# EXERCISE INSTRUCTIONS
Starting at the line that contains "Click the envelope icon beside お問い合わせフォーム" and stopping at the line that contains "Carica questo file", restate each line of the records below exactly. Omit the pictures.

# ENTRIES PROVIDED
⁂
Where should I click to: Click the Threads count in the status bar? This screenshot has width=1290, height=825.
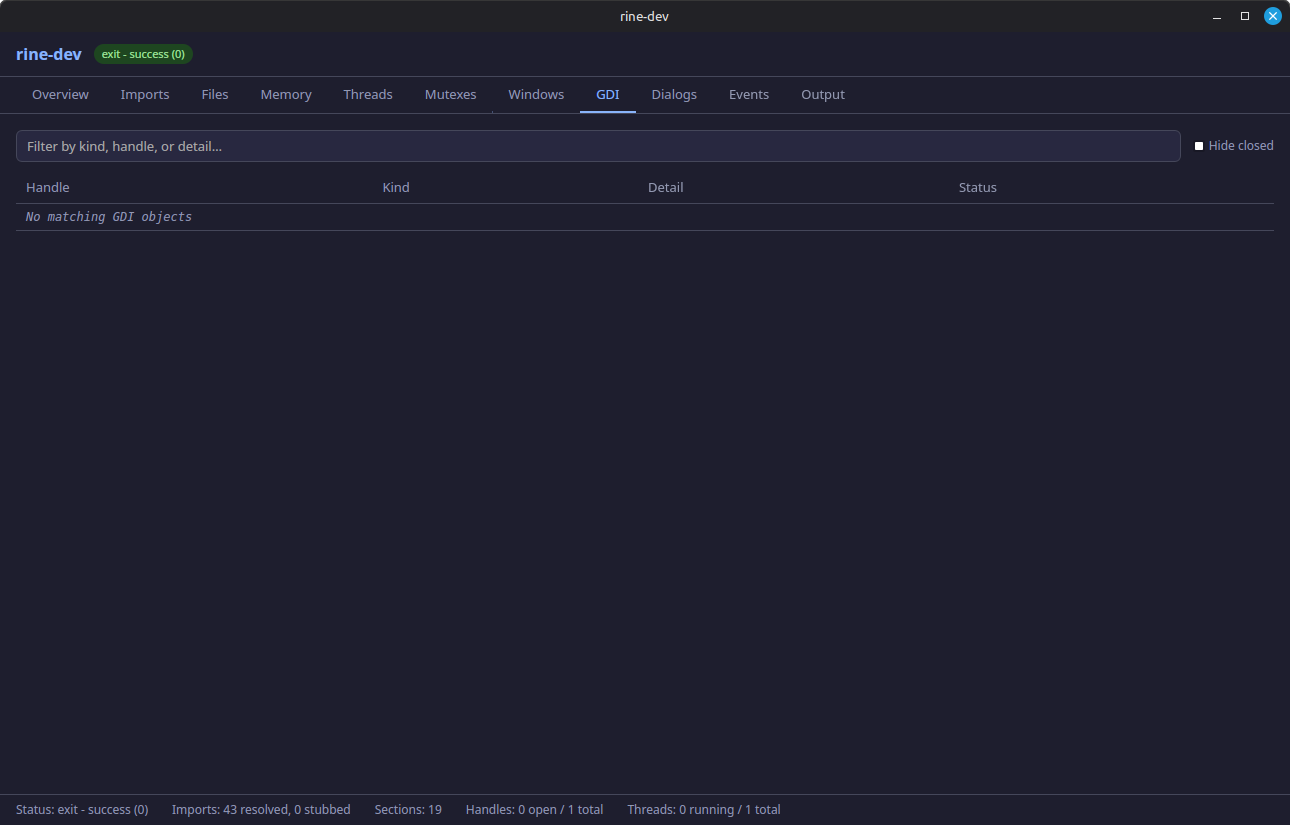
⁂
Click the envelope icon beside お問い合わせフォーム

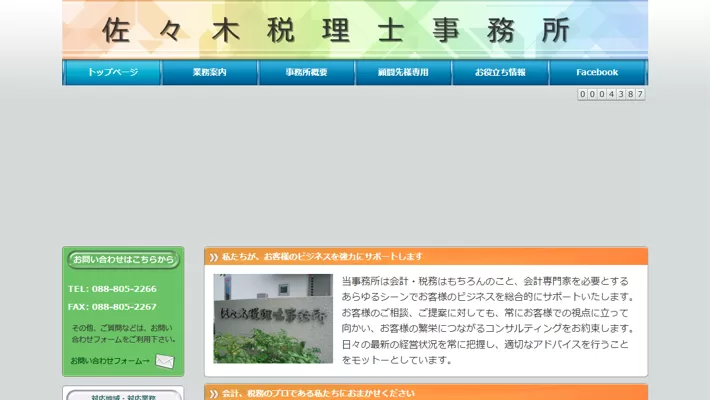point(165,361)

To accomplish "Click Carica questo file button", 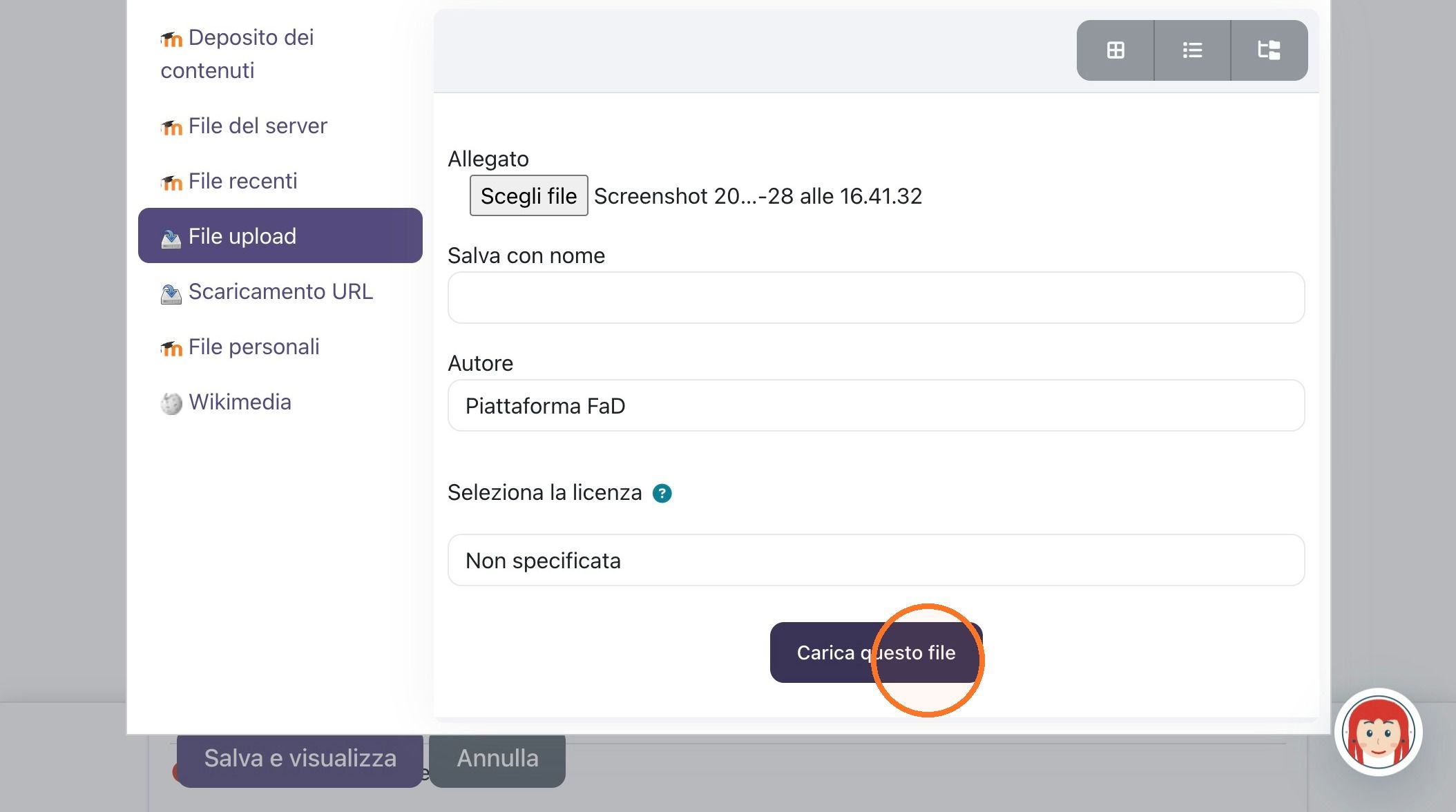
⁂
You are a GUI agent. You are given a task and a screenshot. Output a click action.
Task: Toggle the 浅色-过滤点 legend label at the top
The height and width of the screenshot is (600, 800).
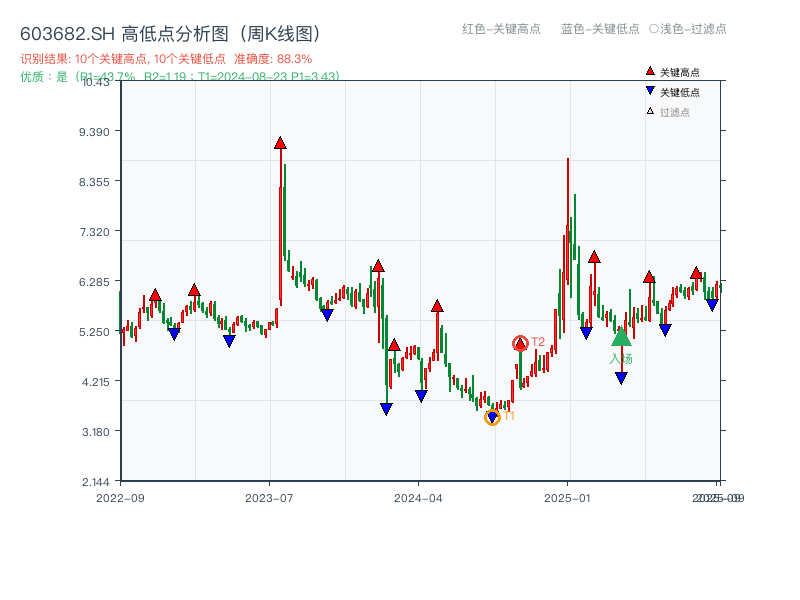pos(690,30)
⁂
# WRITTEN ANSWER
Click the envelope icon beside お問い合わせフォーム

point(165,361)

To accomplish "Click Carica questo file button", 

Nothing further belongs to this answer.